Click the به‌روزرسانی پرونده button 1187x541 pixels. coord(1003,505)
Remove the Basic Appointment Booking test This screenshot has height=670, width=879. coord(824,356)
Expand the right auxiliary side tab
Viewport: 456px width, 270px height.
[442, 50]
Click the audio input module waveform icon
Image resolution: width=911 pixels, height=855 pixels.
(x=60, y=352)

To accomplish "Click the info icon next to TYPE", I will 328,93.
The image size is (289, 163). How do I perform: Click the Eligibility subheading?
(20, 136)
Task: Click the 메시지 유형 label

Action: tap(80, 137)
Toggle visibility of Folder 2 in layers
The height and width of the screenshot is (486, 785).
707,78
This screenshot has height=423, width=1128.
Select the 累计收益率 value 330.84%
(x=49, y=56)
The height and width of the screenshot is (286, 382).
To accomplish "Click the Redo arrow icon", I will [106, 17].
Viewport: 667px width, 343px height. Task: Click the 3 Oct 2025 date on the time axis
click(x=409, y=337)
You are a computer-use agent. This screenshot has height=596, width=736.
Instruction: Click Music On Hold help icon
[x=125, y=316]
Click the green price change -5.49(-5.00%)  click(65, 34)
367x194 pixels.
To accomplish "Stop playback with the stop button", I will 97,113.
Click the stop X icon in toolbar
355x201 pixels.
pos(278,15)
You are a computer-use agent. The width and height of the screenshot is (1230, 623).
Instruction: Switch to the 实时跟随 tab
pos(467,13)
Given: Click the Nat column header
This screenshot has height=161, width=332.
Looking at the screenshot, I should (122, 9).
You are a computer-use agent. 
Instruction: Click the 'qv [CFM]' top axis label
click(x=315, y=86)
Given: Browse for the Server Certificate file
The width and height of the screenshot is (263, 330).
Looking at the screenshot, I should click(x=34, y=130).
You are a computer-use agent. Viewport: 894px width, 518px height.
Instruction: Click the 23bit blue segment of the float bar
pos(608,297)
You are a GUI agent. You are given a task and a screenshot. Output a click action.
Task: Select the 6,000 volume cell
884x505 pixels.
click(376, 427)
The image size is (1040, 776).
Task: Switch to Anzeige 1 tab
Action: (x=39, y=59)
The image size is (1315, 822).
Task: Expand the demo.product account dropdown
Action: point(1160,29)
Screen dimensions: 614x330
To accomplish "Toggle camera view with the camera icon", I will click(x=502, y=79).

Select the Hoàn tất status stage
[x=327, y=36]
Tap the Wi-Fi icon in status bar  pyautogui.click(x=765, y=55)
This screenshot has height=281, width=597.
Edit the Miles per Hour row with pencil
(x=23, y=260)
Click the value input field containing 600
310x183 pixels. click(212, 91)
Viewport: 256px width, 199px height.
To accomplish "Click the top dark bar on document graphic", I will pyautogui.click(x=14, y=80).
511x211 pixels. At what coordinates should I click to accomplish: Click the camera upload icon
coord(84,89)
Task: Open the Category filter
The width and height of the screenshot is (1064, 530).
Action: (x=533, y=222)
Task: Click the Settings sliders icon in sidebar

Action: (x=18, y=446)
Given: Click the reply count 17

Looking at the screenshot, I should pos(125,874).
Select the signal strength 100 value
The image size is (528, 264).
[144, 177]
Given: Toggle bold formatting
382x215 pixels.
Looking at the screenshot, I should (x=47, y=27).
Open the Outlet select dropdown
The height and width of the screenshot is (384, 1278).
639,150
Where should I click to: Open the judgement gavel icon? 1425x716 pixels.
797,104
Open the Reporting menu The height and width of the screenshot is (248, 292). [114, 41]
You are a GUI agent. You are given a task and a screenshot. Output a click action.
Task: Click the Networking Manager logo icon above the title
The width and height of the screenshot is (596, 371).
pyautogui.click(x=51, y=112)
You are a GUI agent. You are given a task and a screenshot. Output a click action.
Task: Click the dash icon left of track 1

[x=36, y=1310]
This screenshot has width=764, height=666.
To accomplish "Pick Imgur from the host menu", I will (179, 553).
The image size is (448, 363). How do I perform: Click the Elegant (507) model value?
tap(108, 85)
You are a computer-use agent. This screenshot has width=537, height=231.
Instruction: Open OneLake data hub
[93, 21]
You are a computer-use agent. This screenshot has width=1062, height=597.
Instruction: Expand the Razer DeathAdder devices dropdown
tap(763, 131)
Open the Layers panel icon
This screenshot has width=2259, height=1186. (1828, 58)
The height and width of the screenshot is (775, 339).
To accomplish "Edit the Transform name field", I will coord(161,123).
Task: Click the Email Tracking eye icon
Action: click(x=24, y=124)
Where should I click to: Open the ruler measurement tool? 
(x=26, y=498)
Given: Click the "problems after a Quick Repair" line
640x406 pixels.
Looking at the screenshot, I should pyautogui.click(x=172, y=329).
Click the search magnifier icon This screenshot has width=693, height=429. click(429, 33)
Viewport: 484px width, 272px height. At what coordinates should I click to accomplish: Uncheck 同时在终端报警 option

Request: Could you copy the rows above word for word, starting at the row that contains "Tap the Wi-Fi" and ending at the row that contains "(x=26, y=498)", with both of those rows included?

Result below:
Tap the Wi-Fi icon in status bar  pyautogui.click(x=765, y=55)
This screenshot has height=281, width=597.
Edit the Miles per Hour row with pencil
(x=23, y=260)
Click the value input field containing 600
310x183 pixels. click(212, 91)
Viewport: 256px width, 199px height.
To accomplish "Click the top dark bar on document graphic", I will pyautogui.click(x=14, y=80).
511x211 pixels. At what coordinates should I click to accomplish: Click the camera upload icon
coord(84,89)
Task: Open the Category filter
The width and height of the screenshot is (1064, 530).
Action: (x=533, y=222)
Task: Click the Settings sliders icon in sidebar

Action: (x=18, y=446)
Given: Click the reply count 17

Looking at the screenshot, I should pos(125,874).
Select the signal strength 100 value
The image size is (528, 264).
[144, 177]
Given: Toggle bold formatting
382x215 pixels.
Looking at the screenshot, I should (x=47, y=27).
Open the Outlet select dropdown
The height and width of the screenshot is (384, 1278).
639,150
Where should I click to: Open the judgement gavel icon? 1425x716 pixels.
797,104
Open the Reporting menu The height and width of the screenshot is (248, 292). [114, 41]
You are a GUI agent. You are given a task and a screenshot. Output a click action.
Task: Click the Networking Manager logo icon above the title
The width and height of the screenshot is (596, 371).
pyautogui.click(x=51, y=112)
You are a GUI agent. You are given a task and a screenshot. Output a click action.
Task: Click the dash icon left of track 1

[x=36, y=1310]
This screenshot has width=764, height=666.
To accomplish "Pick Imgur from the host menu", I will (179, 553).
The image size is (448, 363). How do I perform: Click the Elegant (507) model value?
tap(108, 85)
You are a computer-use agent. This screenshot has width=537, height=231.
Instruction: Open OneLake data hub
[93, 21]
You are a computer-use agent. This screenshot has width=1062, height=597.
Instruction: Expand the Razer DeathAdder devices dropdown
tap(763, 131)
Open the Layers panel icon
This screenshot has width=2259, height=1186. (1828, 58)
The height and width of the screenshot is (775, 339).
To accomplish "Edit the Transform name field", I will coord(161,123).
Task: Click the Email Tracking eye icon
Action: click(x=24, y=124)
Where should I click to: Open the ruler measurement tool? 
(x=26, y=498)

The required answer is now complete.